Over and over on Monday, the Rim Country residents Payson Water Company (PWC) serves demanded, “Show us the plan — or drop the rate hike.”
Arizona Corporation Commission Administrative Law Judge Dwight Nodes listened to about a dozen people from Mead Ranch, Mesa del Caballo (MDC), East Verde Park Estates (EVP), and Elusive Acres at a public comment hearing on Monday, Jan. 13 in regards to a rate hike PWC proposes.
“When we go up on the weekends, we have to haul water,” said Rocky Turner, whose family has had a cabin in Mead Ranch since 1956.
His cabin has a meter hooked up, but the pressure is so weak he cannot use his upstairs bathroom.
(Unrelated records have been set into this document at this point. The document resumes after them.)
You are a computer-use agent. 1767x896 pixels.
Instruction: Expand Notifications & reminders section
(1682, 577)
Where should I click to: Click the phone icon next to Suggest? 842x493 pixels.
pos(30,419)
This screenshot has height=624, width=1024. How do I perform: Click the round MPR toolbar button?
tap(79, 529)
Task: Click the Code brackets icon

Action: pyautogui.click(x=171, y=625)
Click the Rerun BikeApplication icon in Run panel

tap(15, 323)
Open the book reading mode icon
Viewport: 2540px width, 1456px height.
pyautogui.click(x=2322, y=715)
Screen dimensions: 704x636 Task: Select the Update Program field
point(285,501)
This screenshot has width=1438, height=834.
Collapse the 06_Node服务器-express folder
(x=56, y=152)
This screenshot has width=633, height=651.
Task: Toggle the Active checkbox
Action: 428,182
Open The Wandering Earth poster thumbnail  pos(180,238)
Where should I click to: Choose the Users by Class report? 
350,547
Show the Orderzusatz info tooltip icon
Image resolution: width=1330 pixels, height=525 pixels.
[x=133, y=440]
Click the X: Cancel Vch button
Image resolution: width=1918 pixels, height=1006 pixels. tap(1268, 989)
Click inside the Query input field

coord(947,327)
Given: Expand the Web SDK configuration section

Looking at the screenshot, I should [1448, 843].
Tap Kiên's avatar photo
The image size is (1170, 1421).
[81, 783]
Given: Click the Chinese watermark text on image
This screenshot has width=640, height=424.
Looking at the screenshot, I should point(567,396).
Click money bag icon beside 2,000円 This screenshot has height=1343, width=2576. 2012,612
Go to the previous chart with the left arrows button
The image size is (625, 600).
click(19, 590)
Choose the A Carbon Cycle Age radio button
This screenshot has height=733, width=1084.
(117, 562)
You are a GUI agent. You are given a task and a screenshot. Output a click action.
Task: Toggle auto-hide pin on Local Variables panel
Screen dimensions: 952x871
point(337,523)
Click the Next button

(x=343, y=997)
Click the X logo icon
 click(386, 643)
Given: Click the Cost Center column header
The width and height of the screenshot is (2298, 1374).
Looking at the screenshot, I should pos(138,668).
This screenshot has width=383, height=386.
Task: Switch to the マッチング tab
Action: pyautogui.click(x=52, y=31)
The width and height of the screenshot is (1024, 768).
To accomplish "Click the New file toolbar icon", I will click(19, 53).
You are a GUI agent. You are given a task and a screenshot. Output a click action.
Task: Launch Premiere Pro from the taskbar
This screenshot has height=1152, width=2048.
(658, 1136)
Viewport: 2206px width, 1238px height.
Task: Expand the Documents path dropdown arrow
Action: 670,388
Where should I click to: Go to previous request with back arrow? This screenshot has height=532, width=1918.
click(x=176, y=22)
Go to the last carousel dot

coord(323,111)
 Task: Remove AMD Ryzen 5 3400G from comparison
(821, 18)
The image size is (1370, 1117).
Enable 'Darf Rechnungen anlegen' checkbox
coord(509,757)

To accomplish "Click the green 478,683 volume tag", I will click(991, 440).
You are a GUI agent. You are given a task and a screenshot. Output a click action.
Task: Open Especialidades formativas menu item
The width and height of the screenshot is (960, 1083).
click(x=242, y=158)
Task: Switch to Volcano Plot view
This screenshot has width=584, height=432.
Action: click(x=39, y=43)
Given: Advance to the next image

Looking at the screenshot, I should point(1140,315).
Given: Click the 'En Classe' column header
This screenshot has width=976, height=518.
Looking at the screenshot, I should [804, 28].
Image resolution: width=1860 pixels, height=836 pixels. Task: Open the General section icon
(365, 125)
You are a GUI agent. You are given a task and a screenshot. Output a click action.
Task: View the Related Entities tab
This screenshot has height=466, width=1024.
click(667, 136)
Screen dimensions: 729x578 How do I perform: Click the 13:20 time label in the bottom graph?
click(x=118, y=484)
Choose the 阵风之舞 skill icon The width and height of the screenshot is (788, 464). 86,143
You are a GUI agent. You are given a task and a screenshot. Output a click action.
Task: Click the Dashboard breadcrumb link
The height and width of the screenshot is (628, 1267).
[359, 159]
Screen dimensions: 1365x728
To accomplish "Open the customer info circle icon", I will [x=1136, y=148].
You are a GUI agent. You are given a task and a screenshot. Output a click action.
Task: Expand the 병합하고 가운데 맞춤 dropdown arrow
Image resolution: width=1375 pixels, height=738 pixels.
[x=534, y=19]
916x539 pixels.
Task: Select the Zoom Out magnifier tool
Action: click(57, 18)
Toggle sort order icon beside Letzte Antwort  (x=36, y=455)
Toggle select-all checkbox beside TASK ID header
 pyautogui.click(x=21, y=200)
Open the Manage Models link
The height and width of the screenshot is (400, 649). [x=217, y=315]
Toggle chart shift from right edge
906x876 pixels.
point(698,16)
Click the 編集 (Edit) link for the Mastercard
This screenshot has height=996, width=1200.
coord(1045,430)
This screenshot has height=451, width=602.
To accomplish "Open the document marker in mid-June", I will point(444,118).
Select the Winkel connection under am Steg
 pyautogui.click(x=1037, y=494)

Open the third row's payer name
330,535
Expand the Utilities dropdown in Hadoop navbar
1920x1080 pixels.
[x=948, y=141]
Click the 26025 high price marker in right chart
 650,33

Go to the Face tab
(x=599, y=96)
He said he must supplement the water into his home or he would not have enough.
“Until (Payson Water Company) has a plan in place to see what they can do to fix the problems, I see no reason for an increase,” said Turner.
In April, PWC proposed increasing the base rate it charges to its Rim Country customers who have a 5/8” x 1/2” meter by 118 percent. Customers would have seen the base rate for their water jump from $16 per month to $39.24.
Now PWC has backed off of its original request and instead would like to raise the base rate to $25.42 per month.
That’s a 35 percent decrease from its original request.
However, its Dec. 6 filing indicates the company would like to make up the difference by charging more for the water actually used. PWC has increased the price per 1,000 gallons and lowered the price points.
In April, PWC asked to charge $2.75 per 1,000 gallons up to 4,000 gallons, with rates rising from there. Now, the company would like to increase the per-1,000-gallon rate to $5.90 up to 3,000 gallons — with rates rising with the water used.
So, a typical water consumer who uses 2,856 gallons would pay $16.85 under the Dec. 6 rate structure, compared to $7.85 in the original filing.
Rising rates were not the only concern of PWC customers.
PWC customers who don’t live in Mesa del Caballo said they did not wish to pay for that community’s C.C. Cragin pipeline hookup.
“There is a community that is going to have a pipeline and this community is 10 miles away,” said Gretchen Tittle from Mead Ranch. “If we are paying for somebody else’s community it does not make sense to me to pay for someone else’s water when we see no benefit.”
However, representatives of Payson Water Company have repeatedly said that Mesa del Caballo customers will bear the full cost of the hookup, at least initially.
Other customers worried about water hauling charges during summer shortages, especially customers from East Verde Park.
Ed Eckhardt said he has lived in EVP for 40 years and recounted the history of water in the community.
“In 1976, we looked into buying the system from United Utilities,” he said, “The company we asked to help us, required we inspect the whole water system with an engineering company. We chose Bartholomew and Hewitt.”
Eckhardt said the engineering company mapped the whole water system and told the 76 community members they would have to replace all the pipes, dig new wells, add a booster system and pay for larger storage tanks. Eckhardt said the community members balked.
He said when Brooke came in to manage the EVP system, it made none of the upgrades the engineering company suggested.
“I want to repeat that was back in 1976. We had only 76 meters. At present, we have 150 hookups,” said Eckhardt.
He said he opposes any water hauling charges until PWC creates a plan to upgrade the East Verde Park system.
Eckhardt repeated a theme that ran through all the testimony on Monday.
“Businesses are in business to make money,” said Steve Prahim from Elusive Acres. “When businesses are successful it’s because they offer a service ... the records reflect in the docket they (Payson Water Company) do not offer a service.”
Nodes wrapped up the public comments by saying all would be taken into consideration at the evidentiary hearing at 10 a.m., Tuesday, Feb. 4 in the ACC hearing room, 1200 W. Washington, Phoenix.